Evolution of Privacy Loss in Wikipedia - scientific work related to Wikipedia quality published in 2016, written by Marian-Andrei Rizoiu, Lexing Xie, Tibério S. Caetano and Manuel Cebrian.

Overview

The cumulative effect of collective online participation has an important and adverse impact on individual privacy. As an online system evolves over time, new digital traces of individual behavior may uncover previously hidden statistical links between an individual's past actions and her private traits. To quantify this effect, authors analyze the evolution of individual privacy loss by studying the edit history of Wikipedia over 13 years, including more than 117,523 different users performing 188,805,088 edits.

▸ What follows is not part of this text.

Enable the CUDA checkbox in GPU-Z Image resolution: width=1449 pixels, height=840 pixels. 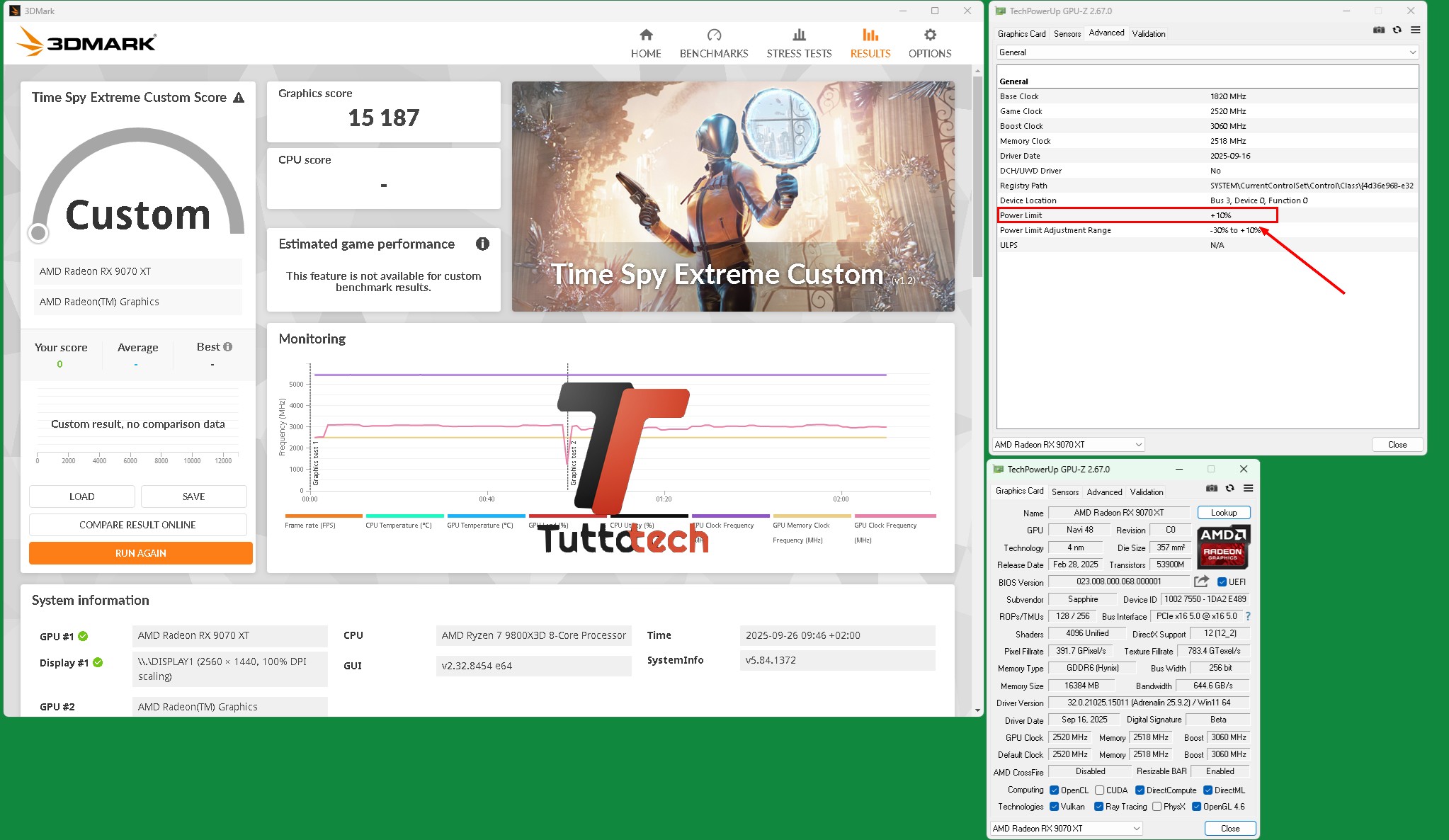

Authors trace each Wikipedia's contributor using apparently harmless features, such as the number of edits performed on predefined broad categories in a given time period (e.g. Mathematics, Culture or Nature). Authors show that even at this unspecific level of behavior description, it is possible to use off-the-shelf machine learning algorithms to uncover usually undisclosed personal traits, such as gender, religion or education. Authors provide empirical evidence that the prediction accuracy for almost all private traits consistently improves over time. Surprisingly, the prediction performance for users who stopped editing after a given time still improves. The activities performed by new users seem to have contributed more to this effect than additional activities from existing (but still active) users. Insights from this work should help users, system designers, and policy makers understand and make long-term design choices in online content creation systems.